Directive: Please arrange the lines of the material below as a numbered list, leaving out any blank lines.

Data excerpts:
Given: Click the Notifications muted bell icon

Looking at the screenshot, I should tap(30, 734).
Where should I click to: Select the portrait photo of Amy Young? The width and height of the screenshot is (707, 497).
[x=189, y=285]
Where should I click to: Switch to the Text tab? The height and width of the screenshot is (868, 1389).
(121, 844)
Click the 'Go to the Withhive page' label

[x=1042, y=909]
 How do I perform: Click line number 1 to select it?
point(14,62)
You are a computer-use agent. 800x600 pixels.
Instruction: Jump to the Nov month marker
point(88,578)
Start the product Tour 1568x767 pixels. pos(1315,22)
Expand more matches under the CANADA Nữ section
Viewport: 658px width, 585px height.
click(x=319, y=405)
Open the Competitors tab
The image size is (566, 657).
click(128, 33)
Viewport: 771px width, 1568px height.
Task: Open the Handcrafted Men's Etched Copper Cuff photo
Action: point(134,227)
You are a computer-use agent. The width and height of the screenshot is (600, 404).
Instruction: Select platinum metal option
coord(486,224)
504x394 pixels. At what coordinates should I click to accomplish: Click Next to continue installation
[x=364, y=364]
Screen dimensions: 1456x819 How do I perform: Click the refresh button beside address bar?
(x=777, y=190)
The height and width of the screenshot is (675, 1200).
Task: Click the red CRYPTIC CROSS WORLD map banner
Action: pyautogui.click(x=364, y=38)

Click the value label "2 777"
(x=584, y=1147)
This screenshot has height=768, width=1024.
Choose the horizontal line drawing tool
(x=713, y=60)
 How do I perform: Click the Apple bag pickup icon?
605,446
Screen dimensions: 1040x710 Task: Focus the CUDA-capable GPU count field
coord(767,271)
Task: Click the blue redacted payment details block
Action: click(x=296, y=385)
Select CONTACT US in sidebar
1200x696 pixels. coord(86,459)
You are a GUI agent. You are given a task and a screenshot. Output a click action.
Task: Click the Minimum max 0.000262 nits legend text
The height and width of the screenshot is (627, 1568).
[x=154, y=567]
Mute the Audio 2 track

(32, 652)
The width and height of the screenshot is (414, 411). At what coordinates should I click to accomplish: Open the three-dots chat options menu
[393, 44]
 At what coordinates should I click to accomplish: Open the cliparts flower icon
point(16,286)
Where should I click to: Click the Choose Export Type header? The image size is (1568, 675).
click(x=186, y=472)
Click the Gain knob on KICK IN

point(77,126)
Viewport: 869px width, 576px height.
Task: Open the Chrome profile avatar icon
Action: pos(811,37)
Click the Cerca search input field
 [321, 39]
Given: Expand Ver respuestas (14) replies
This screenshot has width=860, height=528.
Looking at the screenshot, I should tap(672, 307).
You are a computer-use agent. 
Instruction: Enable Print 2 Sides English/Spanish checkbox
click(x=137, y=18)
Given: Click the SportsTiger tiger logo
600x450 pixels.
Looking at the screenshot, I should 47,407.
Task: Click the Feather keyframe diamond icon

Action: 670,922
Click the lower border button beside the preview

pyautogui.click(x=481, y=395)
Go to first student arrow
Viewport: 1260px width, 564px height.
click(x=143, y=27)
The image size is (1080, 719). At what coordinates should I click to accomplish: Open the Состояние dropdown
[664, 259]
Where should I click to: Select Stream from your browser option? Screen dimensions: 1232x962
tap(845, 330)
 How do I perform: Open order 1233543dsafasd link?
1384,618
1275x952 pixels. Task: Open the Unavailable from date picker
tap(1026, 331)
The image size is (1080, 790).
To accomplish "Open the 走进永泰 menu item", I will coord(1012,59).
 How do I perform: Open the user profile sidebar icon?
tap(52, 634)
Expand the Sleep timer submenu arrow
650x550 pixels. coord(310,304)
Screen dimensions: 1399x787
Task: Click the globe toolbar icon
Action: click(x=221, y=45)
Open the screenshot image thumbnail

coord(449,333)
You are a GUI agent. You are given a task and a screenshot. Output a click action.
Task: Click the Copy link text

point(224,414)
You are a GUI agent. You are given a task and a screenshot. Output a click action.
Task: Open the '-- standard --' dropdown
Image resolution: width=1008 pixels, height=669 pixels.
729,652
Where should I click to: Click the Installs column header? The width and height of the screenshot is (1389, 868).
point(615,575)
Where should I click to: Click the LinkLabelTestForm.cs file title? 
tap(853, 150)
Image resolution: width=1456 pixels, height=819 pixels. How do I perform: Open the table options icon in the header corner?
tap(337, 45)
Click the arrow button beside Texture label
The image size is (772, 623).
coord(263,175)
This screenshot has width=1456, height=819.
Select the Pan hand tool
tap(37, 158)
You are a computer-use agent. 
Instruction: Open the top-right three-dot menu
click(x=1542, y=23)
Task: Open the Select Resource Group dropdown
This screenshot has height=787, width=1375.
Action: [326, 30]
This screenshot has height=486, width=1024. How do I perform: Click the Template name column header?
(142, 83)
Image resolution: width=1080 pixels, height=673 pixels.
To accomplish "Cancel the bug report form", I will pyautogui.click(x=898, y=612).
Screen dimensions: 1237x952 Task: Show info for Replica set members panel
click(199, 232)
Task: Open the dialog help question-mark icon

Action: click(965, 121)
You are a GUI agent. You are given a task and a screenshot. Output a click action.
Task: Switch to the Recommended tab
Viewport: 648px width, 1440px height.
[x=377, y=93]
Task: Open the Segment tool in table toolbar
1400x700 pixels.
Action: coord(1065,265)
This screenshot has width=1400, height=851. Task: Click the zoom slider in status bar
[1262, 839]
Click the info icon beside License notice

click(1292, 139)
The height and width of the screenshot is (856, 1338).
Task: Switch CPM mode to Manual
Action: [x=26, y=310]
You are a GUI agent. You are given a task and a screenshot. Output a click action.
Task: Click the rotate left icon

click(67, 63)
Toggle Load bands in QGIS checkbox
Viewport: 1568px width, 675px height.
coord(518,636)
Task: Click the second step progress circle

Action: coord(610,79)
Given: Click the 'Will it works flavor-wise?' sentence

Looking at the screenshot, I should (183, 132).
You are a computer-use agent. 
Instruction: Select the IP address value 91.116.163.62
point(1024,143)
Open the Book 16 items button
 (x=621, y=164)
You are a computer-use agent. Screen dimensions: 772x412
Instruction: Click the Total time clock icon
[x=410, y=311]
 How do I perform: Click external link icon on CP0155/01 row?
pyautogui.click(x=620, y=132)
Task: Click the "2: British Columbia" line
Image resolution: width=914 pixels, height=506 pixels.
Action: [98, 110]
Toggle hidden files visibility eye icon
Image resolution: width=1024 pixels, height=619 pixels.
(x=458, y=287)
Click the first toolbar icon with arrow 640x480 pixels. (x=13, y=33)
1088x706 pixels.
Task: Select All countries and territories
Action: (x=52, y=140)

Finished task:
1. Given: Click the Notifications muted bell icon
2. Looking at the screenshot, I should tap(30, 734).
3. Where should I click to: Select the portrait photo of Amy Young? The width and height of the screenshot is (707, 497).
4. [x=189, y=285]
5. Where should I click to: Switch to the Text tab? The height and width of the screenshot is (868, 1389).
6. (121, 844)
7. Click the 'Go to the Withhive page' label
8. [x=1042, y=909]
9.  How do I perform: Click line number 1 to select it?
10. point(14,62)
11. You are a computer-use agent. 800x600 pixels.
12. Instruction: Jump to the Nov month marker
13. point(88,578)
14. Start the product Tour 1568x767 pixels. pos(1315,22)
15. Expand more matches under the CANADA Nữ section
16. Viewport: 658px width, 585px height.
17. click(x=319, y=405)
18. Open the Competitors tab
19. The image size is (566, 657).
20. click(128, 33)
21. Viewport: 771px width, 1568px height.
22. Task: Open the Handcrafted Men's Etched Copper Cuff photo
23. Action: point(134,227)
24. You are a computer-use agent. The width and height of the screenshot is (600, 404).
25. Instruction: Select platinum metal option
26. coord(486,224)
27. 504x394 pixels. At what coordinates should I click to accomplish: Click Next to continue installation
28. [x=364, y=364]
29. Screen dimensions: 1456x819 How do I perform: Click the refresh button beside address bar?
30. (x=777, y=190)
31. The height and width of the screenshot is (675, 1200).
32. Task: Click the red CRYPTIC CROSS WORLD map banner
33. Action: pyautogui.click(x=364, y=38)
34. Click the value label "2 777"
35. (x=584, y=1147)
36. This screenshot has height=768, width=1024.
37. Choose the horizontal line drawing tool
38. (x=713, y=60)
39.  How do I perform: Click the Apple bag pickup icon?
40. 605,446
41. Screen dimensions: 1040x710 Task: Focus the CUDA-capable GPU count field
42. coord(767,271)
43. Task: Click the blue redacted payment details block
44. Action: click(x=296, y=385)
45. Select CONTACT US in sidebar
46. 1200x696 pixels. coord(86,459)
47. You are a GUI agent. You are given a task and a screenshot. Output a click action.
48. Task: Click the Minimum max 0.000262 nits legend text
49. The height and width of the screenshot is (627, 1568).
50. [x=154, y=567]
51. Mute the Audio 2 track
52. (32, 652)
53. The width and height of the screenshot is (414, 411). At what coordinates should I click to accomplish: Open the three-dots chat options menu
54. [393, 44]
55.  At what coordinates should I click to accomplish: Open the cliparts flower icon
56. point(16,286)
57. Where should I click to: Click the Choose Export Type header? The image size is (1568, 675).
58. click(x=186, y=472)
59. Click the Gain knob on KICK IN
60. point(77,126)
61. Viewport: 869px width, 576px height.
62. Task: Open the Chrome profile avatar icon
63. Action: pos(811,37)
64. Click the Cerca search input field
65.  [321, 39]
66. Given: Expand Ver respuestas (14) replies
67. This screenshot has width=860, height=528.
68. Looking at the screenshot, I should tap(672, 307).
69. You are a computer-use agent. 
70. Instruction: Enable Print 2 Sides English/Spanish checkbox
71. click(x=137, y=18)
72. Given: Click the SportsTiger tiger logo
73. 600x450 pixels.
74. Looking at the screenshot, I should 47,407.
75. Task: Click the Feather keyframe diamond icon
76. Action: 670,922
77. Click the lower border button beside the preview
78. pyautogui.click(x=481, y=395)
79. Go to first student arrow
80. Viewport: 1260px width, 564px height.
81. click(x=143, y=27)
82. The image size is (1080, 719). At what coordinates should I click to accomplish: Open the Состояние dropdown
83. [664, 259]
84. Where should I click to: Select Stream from your browser option? Screen dimensions: 1232x962
85. tap(845, 330)
86.  How do I perform: Open order 1233543dsafasd link?
87. 1384,618
88. 1275x952 pixels. Task: Open the Unavailable from date picker
89. tap(1026, 331)
90. The image size is (1080, 790).
91. To accomplish "Open the 走进永泰 menu item", I will coord(1012,59).
92.  How do I perform: Open the user profile sidebar icon?
93. tap(52, 634)
94. Expand the Sleep timer submenu arrow
95. 650x550 pixels. coord(310,304)
96. Screen dimensions: 1399x787
97. Task: Click the globe toolbar icon
98. Action: click(x=221, y=45)
99. Open the screenshot image thumbnail
100. coord(449,333)
101. You are a GUI agent. You are given a task and a screenshot. Output a click action.
102. Task: Click the Copy link text
103. point(224,414)
104. You are a GUI agent. You are given a task and a screenshot. Output a click action.
105. Task: Open the '-- standard --' dropdown
106. Image resolution: width=1008 pixels, height=669 pixels.
107. 729,652
108. Where should I click to: Click the Installs column header? The width and height of the screenshot is (1389, 868).
109. point(615,575)
110. Where should I click to: Click the LinkLabelTestForm.cs file title? 
111. tap(853, 150)
112. Image resolution: width=1456 pixels, height=819 pixels. How do I perform: Open the table options icon in the header corner?
113. tap(337, 45)
114. Click the arrow button beside Texture label
115. The image size is (772, 623).
116. coord(263,175)
117. This screenshot has width=1456, height=819.
118. Select the Pan hand tool
119. tap(37, 158)
120. You are a computer-use agent. 
121. Instruction: Open the top-right three-dot menu
122. click(x=1542, y=23)
123. Task: Open the Select Resource Group dropdown
124. This screenshot has height=787, width=1375.
125. Action: [326, 30]
126. This screenshot has height=486, width=1024. How do I perform: Click the Template name column header?
127. (142, 83)
128. Image resolution: width=1080 pixels, height=673 pixels.
129. To accomplish "Cancel the bug report form", I will pyautogui.click(x=898, y=612).
130. Screen dimensions: 1237x952 Task: Show info for Replica set members panel
131. click(199, 232)
132. Task: Open the dialog help question-mark icon
133. Action: click(965, 121)
134. You are a GUI agent. You are given a task and a screenshot. Output a click action.
135. Task: Switch to the Recommended tab
136. Viewport: 648px width, 1440px height.
137. [x=377, y=93]
138. Task: Open the Segment tool in table toolbar
139. 1400x700 pixels.
140. Action: coord(1065,265)
141. This screenshot has width=1400, height=851. Task: Click the zoom slider in status bar
142. [1262, 839]
143. Click the info icon beside License notice
144. click(1292, 139)
145. The height and width of the screenshot is (856, 1338).
146. Task: Switch CPM mode to Manual
147. Action: [x=26, y=310]
148. You are a GUI agent. You are given a task and a screenshot. Output a click action.
149. Task: Click the rotate left icon
150. click(67, 63)
151. Toggle Load bands in QGIS checkbox
152. Viewport: 1568px width, 675px height.
153. coord(518,636)
154. Task: Click the second step progress circle
155. Action: coord(610,79)
156. Given: Click the 'Will it works flavor-wise?' sentence
157. Looking at the screenshot, I should (183, 132).
158. You are a computer-use agent. 
159. Instruction: Select the IP address value 91.116.163.62
160. point(1024,143)
161. Open the Book 16 items button
162.  (x=621, y=164)
163. You are a computer-use agent. Screen dimensions: 772x412
164. Instruction: Click the Total time clock icon
165. [x=410, y=311]
166.  How do I perform: Click external link icon on CP0155/01 row?
167. pyautogui.click(x=620, y=132)
168. Task: Click the "2: British Columbia" line
169. Image resolution: width=914 pixels, height=506 pixels.
170. Action: [98, 110]
171. Toggle hidden files visibility eye icon
172. Image resolution: width=1024 pixels, height=619 pixels.
173. (x=458, y=287)
174. Click the first toolbar icon with arrow 640x480 pixels. (x=13, y=33)
175. 1088x706 pixels.
176. Task: Select All countries and territories
177. Action: (x=52, y=140)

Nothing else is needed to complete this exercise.